Sim, os anjos estavam contentes porque tinham sido contatados de novo. Qualquer pessoa que resolvesse conversar com eles, descobriria que aquela não era a primeira vez. Já haviam conversado antes, na infância, quando apareciam sob a forma de “amigos ocultos”, companheiros de longas conversas e brincadeiras, afastando o mal e o perigo.
E toda criança conversava com seu anjo da guarda – até chegar o famoso dia em que os pais notavam que o filho estava falando com gente que “não existia”. Então, ficavam intrigados, culpavam o excesso de imaginação infantil, consultavam pedagogos e psicólogos, e chegavam à conclusão de que a criança devia acabar com aquele tipo de comportamento.

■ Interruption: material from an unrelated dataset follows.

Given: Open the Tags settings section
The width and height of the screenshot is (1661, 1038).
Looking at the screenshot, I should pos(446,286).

Os pais sempre insistiam em dizer aos filhos que os amigos ocultos não existiam – talvez porque esquecessem que também eles conversaram com anjos um dia. Ou, quem sabe, pensavam que viviam num mundo que não tinha mais lugar para anjos. Desencantados, os anjos voltavam à presença de Deus, sabendo que não podiam impor sua presença.

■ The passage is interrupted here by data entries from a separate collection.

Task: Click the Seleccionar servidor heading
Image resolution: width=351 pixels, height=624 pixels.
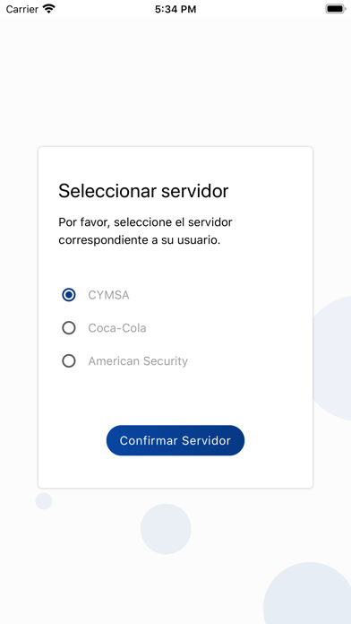Action: coord(143,191)
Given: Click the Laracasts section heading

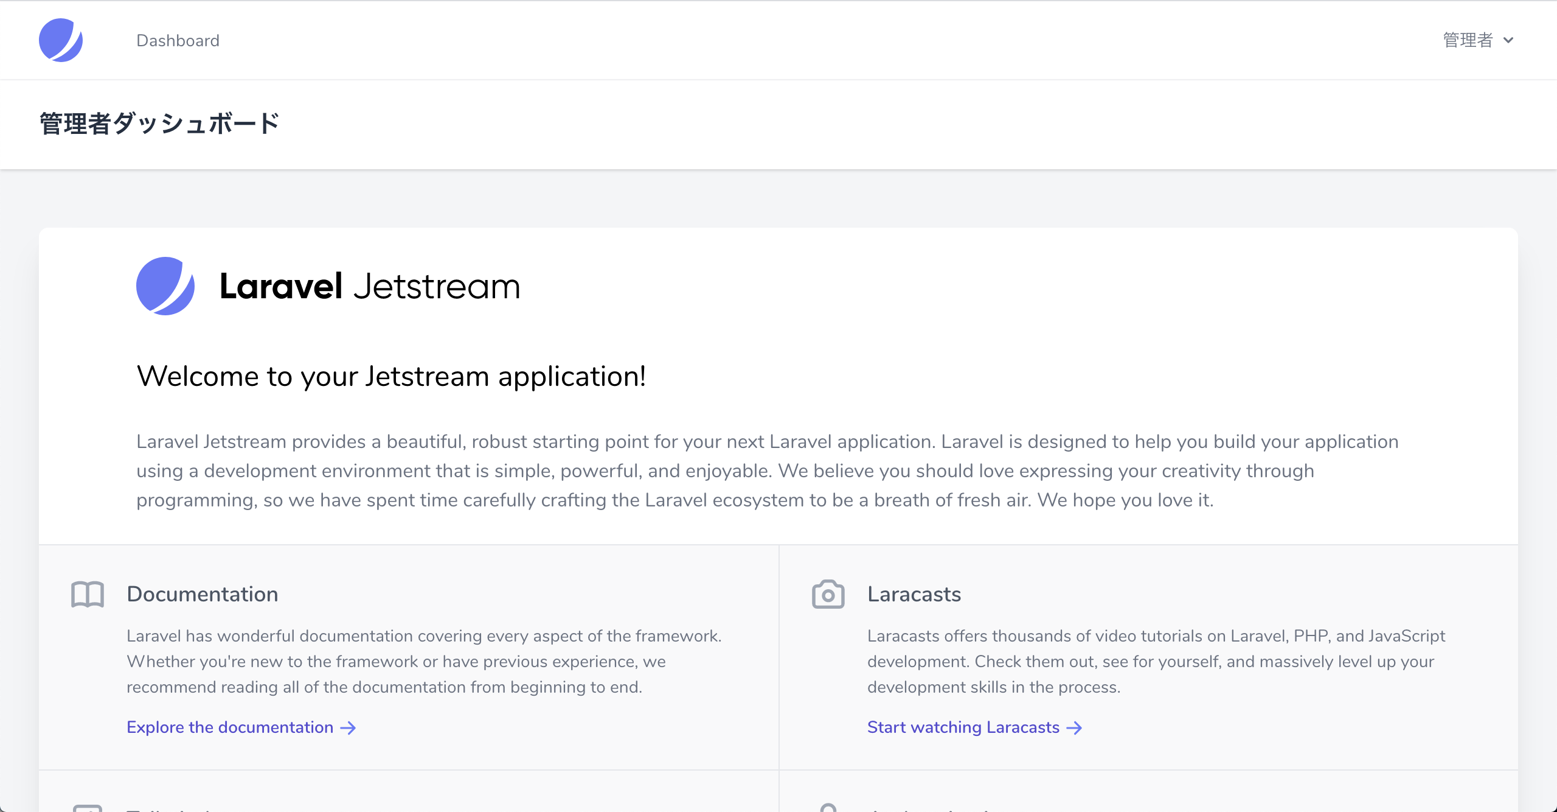Looking at the screenshot, I should pyautogui.click(x=914, y=594).
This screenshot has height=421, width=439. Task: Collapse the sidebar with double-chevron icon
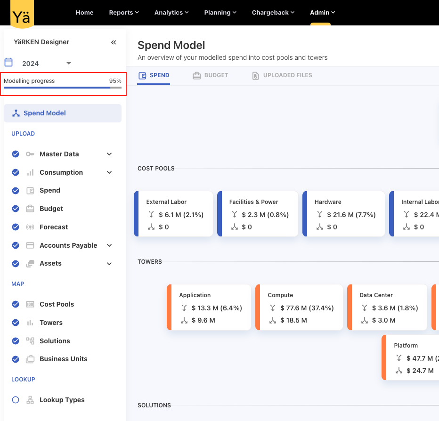pos(114,42)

Mas um novo mundo estava começando. Os anjos sabiam onde estava a porta do Paraíso, e conduziriam para lá todos aqueles que acreditassem neles. Talvez nem precisassem acreditar – bastava que precisassem dos anjos, e eles retornavam com alegria.
Paulo passava as noites imaginando por que Vahalla se comportava daquela maneira –
adiando as coisas.
Chris sabia a resposta. E as Valkírias também sabiam – sem que ninguém no grupo tivesse feito qualquer comentário a respeito.
Chris esperava o bote. Mais cedo ou mais tarde aconteceria. Por isso a Valkíria não havia se livrado deles, não ensinara o resto do encontro com o anjo.
Certa tarde começaram a aparecer imensas montanhas no lado direito da estrada. Depois, o lado esquerdo também foi se enchendo de montanhas, de canyons, enquanto uma gigantesca planície de sal, brilhando muito, formava-se no meio.
Chegaram ao Vale da Morte.
As Valkírias acamparam perto de Furnace Creek – o único local, em muitos quilômetros de distância, onde se podia conseguir água. Chris e Paulo resolveram ficar com elas, porque o único hotel no Vale da Morte estava lotado.
Naquela noite, o grupo inteiro sentou-se em volta da fogueira, conversando sobre homens, cavalos e – pela primeira vez em muitos dias – anjos. Como faziam sempre antes de deitar, as Valkírias amarraram os lenços, seguraram o longo cordão formado, e repetiram uma vez mais o salmo que falava dos rios da Babilônia e das harpas penduradas nos salgueiros. Não podiam esquecer, nunca, que eram guerreiras. Terminado o ritual, o silêncio desceu sobre o acampamento, e todos foram dormir. Menos Vahalla.